Antrag des Bundesrates

Le Conseil fédéral propose de rejeter la motion.

Stellungnahme des Bundesrates

Dans son rapport explicatif du 18 août 2010 concernant l'avant-projet de mise en oeuvre de la motion 08.3169 (groupe LR, Sanctionner les mauvais payeurs ; disponible sur www.ofj.admin.ch > Economie > Projets législatifs terminés > Relèvement du taux légal de l'intérêt moratoire), le Conseil fédéral avait examiné de près la question de savoir si le taux d'intérêt moratoire devait devenir variable ou s'il devait rester fixe (comme en dispose le droit en vigueur, art. 104, al. 1, CO). Il avait conclu qu'il fallait conserver un taux fixe, dans le respect de la tradition juridique suisse qui a fait ses preuves depuis de longues années, et qu'un taux variable entraînerait une importante charge de travail supplémentaire. On ne pourrait plus calculer un intérêt moratoire sur plusieurs années, avec un taux qui varie chaque année, sans devoir recourir à un logiciel approprié. Dans l'UE, le taux d'intérêt est variable, tout du moins pour les transactions commerciales. En raison des difficultés citées ci-dessus, les entreprises européennes renoncent souvent à réclamer des intérêts par peur des contestations portant sur des erreurs de calcul de l'intérêt moratoire. En outre, on constate dans la pratique que les parties qui s'entendent par contrat sur un intérêt moratoire prévoient un taux fixe plutôt qu'un taux variable (à ce sujet, voir le rapport explicatif concernant l'avant-projet, p. 13 s.).
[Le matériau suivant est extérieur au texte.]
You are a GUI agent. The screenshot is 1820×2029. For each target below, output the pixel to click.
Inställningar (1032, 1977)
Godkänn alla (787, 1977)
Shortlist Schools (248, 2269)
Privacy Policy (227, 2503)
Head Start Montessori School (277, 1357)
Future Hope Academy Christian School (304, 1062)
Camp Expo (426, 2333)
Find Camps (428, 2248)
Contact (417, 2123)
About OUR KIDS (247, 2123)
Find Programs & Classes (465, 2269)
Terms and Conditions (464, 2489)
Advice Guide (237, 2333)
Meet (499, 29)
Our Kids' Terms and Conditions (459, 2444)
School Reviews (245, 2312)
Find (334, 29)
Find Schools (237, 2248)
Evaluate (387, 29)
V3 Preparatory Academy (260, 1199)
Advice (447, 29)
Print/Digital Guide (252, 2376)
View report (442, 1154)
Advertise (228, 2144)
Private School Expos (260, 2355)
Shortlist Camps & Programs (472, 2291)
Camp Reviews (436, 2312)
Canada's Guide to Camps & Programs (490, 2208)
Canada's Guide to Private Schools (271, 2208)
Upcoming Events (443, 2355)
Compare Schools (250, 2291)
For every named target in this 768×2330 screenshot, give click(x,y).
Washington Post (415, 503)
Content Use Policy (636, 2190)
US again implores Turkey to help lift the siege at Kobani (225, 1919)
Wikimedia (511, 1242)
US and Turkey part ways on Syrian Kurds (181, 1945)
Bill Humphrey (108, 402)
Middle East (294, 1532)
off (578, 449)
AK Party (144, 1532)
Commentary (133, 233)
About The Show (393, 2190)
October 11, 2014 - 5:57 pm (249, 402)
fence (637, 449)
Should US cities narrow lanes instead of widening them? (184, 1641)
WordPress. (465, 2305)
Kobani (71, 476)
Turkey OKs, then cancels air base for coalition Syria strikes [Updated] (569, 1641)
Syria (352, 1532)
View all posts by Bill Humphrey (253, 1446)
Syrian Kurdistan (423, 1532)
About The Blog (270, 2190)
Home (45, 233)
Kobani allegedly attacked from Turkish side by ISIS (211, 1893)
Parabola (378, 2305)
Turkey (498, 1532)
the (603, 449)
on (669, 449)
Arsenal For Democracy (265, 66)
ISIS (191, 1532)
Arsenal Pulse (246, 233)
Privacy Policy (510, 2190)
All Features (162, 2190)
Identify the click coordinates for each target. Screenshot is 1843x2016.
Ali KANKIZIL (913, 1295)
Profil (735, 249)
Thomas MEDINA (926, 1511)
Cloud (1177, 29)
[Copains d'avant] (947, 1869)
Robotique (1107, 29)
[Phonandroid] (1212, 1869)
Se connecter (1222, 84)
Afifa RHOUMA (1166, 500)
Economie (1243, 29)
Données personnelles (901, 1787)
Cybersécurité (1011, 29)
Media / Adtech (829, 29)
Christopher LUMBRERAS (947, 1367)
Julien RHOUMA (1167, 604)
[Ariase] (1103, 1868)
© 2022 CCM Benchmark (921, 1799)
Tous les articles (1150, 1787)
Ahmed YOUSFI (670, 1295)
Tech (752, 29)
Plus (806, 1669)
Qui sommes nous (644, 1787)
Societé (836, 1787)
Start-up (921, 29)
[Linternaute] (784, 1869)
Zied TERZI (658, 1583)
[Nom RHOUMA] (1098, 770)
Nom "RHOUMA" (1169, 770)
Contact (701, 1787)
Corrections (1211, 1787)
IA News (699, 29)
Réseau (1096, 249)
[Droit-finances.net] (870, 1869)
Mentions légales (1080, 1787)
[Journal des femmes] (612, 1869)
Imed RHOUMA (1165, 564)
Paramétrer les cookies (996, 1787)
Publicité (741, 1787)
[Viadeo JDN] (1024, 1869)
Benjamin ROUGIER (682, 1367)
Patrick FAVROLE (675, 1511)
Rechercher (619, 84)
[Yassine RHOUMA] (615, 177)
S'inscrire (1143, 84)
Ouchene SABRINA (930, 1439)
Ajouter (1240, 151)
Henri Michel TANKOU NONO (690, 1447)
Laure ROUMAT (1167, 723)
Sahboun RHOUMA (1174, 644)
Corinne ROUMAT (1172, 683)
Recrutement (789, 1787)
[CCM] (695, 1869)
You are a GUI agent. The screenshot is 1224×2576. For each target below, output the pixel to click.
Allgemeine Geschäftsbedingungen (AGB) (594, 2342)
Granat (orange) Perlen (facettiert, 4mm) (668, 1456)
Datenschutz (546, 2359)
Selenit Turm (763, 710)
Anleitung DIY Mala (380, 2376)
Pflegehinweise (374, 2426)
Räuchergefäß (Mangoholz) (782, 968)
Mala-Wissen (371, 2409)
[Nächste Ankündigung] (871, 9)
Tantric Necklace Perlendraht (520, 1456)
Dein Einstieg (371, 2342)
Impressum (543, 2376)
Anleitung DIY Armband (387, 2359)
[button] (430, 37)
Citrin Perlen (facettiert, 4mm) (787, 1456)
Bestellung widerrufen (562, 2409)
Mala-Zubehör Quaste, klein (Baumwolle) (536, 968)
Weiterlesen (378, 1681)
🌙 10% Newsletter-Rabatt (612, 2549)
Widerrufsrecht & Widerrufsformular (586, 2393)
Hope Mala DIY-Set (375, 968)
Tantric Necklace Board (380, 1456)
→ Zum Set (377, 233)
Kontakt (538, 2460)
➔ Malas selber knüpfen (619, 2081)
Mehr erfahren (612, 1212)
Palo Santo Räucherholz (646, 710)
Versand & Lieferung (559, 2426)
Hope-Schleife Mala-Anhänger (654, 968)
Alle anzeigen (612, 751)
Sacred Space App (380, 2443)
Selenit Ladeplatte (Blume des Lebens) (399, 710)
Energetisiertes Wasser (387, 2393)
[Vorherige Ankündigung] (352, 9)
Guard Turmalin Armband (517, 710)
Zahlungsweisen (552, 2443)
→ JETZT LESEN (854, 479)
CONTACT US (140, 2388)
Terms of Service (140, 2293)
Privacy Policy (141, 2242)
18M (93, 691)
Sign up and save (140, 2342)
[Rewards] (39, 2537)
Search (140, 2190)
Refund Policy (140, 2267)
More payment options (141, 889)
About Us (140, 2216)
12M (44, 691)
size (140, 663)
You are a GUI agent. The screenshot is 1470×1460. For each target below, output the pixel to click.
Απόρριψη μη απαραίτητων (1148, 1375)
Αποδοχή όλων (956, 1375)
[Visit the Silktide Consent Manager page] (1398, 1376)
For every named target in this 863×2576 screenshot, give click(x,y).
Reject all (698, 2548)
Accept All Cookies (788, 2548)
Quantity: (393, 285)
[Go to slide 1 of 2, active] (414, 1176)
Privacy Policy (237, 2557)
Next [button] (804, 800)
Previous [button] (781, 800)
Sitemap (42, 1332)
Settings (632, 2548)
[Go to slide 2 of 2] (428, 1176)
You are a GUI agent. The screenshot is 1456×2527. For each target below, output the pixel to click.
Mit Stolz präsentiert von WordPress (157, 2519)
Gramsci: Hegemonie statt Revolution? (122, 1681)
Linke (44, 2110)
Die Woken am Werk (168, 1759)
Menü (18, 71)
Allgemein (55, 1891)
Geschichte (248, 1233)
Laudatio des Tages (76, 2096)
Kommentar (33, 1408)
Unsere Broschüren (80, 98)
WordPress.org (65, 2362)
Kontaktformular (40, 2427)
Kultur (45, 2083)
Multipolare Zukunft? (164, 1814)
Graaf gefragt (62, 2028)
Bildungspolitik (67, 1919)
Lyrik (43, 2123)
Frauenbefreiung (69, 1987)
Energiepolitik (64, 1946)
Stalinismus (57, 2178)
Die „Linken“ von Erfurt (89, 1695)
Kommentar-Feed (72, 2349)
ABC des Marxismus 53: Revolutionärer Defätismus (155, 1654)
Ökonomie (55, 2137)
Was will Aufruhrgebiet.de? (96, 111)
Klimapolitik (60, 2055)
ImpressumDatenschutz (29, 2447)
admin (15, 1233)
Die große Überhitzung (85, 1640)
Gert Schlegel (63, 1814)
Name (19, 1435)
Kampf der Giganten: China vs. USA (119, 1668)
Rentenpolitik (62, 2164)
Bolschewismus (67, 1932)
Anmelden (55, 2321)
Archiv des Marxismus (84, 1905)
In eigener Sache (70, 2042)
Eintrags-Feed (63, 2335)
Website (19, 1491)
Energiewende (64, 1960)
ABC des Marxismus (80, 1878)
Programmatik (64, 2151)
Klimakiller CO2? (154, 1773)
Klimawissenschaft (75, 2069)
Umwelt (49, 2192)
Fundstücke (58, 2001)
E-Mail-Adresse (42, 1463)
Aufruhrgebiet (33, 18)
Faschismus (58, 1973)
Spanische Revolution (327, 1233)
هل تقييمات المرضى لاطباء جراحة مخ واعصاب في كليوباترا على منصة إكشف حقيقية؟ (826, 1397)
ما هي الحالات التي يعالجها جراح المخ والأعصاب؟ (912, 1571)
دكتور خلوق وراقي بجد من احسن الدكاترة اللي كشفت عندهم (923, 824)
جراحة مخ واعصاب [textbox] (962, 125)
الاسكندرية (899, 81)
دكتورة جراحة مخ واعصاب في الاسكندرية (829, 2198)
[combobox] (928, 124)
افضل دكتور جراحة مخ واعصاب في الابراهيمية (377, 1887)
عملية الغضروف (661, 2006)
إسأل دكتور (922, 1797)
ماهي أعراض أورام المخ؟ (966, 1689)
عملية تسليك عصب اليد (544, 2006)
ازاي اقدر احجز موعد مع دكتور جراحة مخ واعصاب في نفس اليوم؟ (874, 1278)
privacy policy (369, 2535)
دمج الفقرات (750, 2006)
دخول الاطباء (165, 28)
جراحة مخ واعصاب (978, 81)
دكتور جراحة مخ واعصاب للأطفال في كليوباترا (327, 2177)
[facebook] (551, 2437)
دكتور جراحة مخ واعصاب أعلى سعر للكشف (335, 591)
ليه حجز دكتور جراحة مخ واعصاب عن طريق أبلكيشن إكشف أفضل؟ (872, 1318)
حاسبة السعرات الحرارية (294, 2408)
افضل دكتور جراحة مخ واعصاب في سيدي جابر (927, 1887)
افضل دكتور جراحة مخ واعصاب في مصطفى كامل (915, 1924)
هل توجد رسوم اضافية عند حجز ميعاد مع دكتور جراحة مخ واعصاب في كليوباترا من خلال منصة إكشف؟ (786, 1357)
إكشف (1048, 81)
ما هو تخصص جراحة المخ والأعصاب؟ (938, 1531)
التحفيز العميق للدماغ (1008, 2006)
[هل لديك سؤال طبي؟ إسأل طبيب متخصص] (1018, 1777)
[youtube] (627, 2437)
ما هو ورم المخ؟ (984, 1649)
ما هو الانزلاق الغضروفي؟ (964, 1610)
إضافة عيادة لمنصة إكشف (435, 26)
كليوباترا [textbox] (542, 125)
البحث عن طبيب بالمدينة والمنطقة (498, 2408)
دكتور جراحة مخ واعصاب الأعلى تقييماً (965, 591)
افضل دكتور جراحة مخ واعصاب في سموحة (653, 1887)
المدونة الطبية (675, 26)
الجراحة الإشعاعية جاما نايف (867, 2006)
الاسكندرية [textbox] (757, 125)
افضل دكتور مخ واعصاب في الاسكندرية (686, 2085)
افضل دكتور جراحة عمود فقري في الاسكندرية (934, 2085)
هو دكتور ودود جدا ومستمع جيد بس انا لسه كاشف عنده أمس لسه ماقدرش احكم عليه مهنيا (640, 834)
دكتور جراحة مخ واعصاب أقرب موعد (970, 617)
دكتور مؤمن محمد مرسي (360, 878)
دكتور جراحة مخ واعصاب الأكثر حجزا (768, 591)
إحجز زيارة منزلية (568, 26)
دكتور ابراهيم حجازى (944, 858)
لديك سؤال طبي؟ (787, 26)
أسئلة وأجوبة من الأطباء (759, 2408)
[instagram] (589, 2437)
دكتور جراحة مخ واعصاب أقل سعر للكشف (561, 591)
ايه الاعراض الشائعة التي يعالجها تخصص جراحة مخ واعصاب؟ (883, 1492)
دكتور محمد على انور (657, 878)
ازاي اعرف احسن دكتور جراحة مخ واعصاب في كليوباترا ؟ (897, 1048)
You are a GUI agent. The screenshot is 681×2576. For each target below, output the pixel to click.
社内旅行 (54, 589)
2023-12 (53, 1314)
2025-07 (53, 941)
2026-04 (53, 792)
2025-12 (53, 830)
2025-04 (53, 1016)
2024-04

Lors de la procédure de consultation de l'avant-projet, une grande majorité des participants s'était prononcée en faveur du maintien d'un taux d'intérêt fixe et seuls quelques-uns plaidaient en faveur d'un taux d'intérêt variable (rapport sur les résultats de la procédure de consultation, mars 2011, p. 3). En l'absence de nouveaux éléments, le Conseil fédéral continue d'estimer qu'un taux d'intérêt variable n'est pas approprié. Le taux d'intérêt moratoire légal ne remplit sa fonction que s'il est plus élevé, ou du moins pas sensiblement inférieur, au taux d'intérêt que les débiteurs doivent généralement payer pour emprunter des capitaux. Sans quoi, ils seraient tentés de ne pas régler leurs factures, ou le feraient en retard, ce qui aurait un impact négatif pour les créanciers et donc pour l'ensemble de l'économie.

Le Conseil fédéral propose de rejeter la motion.